**for english version see below**
Repeat-Expansionserkrankungen werden durch pathologische Verlängerungen repetitiver Sequenzen
im menschlichen Genom verursacht. Sie betreffen meist das zentrale Nervensystem und führen
häufig zu Symptomen wie Ataxie, Demenz, Myopathie, Neuropathie sowie
Neuroentwicklungsstörungen. Sowohl die Diagnose bekannter Repeat-Expansionserkrankungen als
auch die Identifizierung neuer Repeat-Expansionen stellen eine große Herausforderung dar. Aktuell
muss die Diagnostik solcher Expansionen gezielt angefordert werden, da sie mit der aktuellen in der
Routine-Diagnostik angewandten Hochdurchsatz-Sequenziermethode, der
short read-Exomsequenzierung, nicht erfasst werden können. Das Ziel dieses Projekts ist die
Etablierung der Detektion von Repeat-Expansionen mittels Next Generation Sequencing (NGS) und
gliedert sich in folgende Schritte:
1) Die Re-Analyse von short read-Exom- und -Genom-Daten mittels bioinformatischer Tools, die auch
Repeat-Expansionen in short read-Sequenzierdaten erkennen können, und die Evaluation des
Einsatzes in der Routine-Diagnostik.
2) Die Etablierung von long read-Sequenzierung (basierend auf Oxford Nanopore Technologies) für
Genom- und Transkriptomsequenzierung, um auch sehr lange Repeat-Expansionen zuverlässig
bestimmen zu können und weiterführend neu identifizierte Repeat-Expansionen im Transkriptom zu
untersuchen.
Dabei sollen sowohl Repeat-Expansionen in bereits bekannten Loci als auch Repeat-Expansionen in
bisher nicht dafür beschriebenen Loci identifiziert werden, um neue Genotyp-Phänotyp-Assoziationen zu beschreiben.
Pathogenic expansions of repetitive sequences in the human genome cause so-called repeat
expansion disorders, which affect mainly the central nervous system and lead to ataxia, dementia,
myopathy, neuropathy as well as neurodevelopmental disorders. Both the diagnosis of known repeat
expansion disorders and the identification of new repeat expansions are challenging. Currently,
repeat expansion disorders have to be analyzed individually by a targeted approach, as they usually
cannot be detected with the state-of-the-art high-throughput sequencing method used in routine
diagnostics - short read exome sequencing. The aim of this project is to establish the detection of
repeat expansions using next generation sequencing (NGS).

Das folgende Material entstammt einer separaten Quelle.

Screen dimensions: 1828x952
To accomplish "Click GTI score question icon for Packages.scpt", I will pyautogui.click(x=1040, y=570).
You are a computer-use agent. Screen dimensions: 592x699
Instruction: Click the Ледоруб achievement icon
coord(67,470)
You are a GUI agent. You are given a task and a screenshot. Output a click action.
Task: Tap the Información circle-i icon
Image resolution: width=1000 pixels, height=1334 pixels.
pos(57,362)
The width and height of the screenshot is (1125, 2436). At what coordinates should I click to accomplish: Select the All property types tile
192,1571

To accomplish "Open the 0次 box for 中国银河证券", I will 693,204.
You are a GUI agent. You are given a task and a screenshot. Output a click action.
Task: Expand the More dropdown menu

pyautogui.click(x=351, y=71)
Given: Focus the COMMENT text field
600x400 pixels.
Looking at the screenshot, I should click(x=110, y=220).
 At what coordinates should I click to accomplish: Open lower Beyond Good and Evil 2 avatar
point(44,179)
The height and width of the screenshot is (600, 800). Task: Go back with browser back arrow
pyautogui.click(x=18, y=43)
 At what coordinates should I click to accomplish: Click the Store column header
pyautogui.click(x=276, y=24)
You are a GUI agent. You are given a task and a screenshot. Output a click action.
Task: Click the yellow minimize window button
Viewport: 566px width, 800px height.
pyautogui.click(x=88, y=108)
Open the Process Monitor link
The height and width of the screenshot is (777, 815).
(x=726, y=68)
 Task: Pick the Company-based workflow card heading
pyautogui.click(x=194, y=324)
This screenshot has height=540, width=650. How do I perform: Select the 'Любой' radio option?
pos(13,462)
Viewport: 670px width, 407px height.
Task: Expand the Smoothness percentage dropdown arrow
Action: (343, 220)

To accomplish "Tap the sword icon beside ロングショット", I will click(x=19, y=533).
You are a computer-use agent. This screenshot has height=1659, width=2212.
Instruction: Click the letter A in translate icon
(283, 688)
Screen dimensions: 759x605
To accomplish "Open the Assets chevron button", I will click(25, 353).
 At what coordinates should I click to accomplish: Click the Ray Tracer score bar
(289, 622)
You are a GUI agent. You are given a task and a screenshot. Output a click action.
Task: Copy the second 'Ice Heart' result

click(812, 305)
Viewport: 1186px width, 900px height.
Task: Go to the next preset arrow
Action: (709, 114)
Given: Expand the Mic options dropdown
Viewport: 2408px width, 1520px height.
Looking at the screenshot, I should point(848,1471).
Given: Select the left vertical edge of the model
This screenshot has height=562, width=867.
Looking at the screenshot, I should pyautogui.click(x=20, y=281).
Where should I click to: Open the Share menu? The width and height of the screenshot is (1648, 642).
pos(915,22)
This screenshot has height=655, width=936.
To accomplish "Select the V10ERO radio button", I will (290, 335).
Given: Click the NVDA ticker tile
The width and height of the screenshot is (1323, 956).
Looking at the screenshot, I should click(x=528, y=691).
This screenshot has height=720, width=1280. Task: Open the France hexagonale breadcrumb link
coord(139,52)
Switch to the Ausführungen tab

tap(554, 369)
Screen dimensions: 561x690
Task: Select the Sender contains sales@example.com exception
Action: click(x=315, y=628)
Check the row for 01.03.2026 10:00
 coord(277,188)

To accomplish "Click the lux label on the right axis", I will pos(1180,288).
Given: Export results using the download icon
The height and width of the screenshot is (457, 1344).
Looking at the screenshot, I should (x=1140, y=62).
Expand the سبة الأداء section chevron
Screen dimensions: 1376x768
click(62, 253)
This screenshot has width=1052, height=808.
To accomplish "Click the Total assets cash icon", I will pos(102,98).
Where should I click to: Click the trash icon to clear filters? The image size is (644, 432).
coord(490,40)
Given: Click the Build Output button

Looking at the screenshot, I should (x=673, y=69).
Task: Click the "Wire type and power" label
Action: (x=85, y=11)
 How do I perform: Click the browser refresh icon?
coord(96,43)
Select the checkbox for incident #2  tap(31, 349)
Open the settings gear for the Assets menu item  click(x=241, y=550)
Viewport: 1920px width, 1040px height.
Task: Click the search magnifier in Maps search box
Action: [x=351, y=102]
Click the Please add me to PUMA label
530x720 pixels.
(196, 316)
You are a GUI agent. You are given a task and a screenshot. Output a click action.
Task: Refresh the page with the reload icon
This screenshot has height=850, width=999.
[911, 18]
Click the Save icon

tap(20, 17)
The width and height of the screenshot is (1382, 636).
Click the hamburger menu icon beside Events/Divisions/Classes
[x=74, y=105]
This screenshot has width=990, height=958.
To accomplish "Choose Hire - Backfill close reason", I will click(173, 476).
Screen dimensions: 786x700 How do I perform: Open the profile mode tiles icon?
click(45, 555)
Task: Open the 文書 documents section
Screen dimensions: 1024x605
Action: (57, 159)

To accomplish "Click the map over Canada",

The project is composed of the following
steps:
1) The re-analysis of short read exome and genome data using bioinformatics tools that are able to
detect repeat expansions in short read sequencing data, and the evaluation of its use in routine
diagnostics.
2) The establishment of long read sequencing (based on Oxford Nanopore Technologies) for genome
and transcriptome sequencing to reliably determine very long repeat expansions and to further
investigate newly identified repeat expansions in the transcriptome.
This involves the identification of repeat expansions in already known loci as well as repeat
expansions in loci not previously described in this context, which may lead to novel genotype-phenotype associations.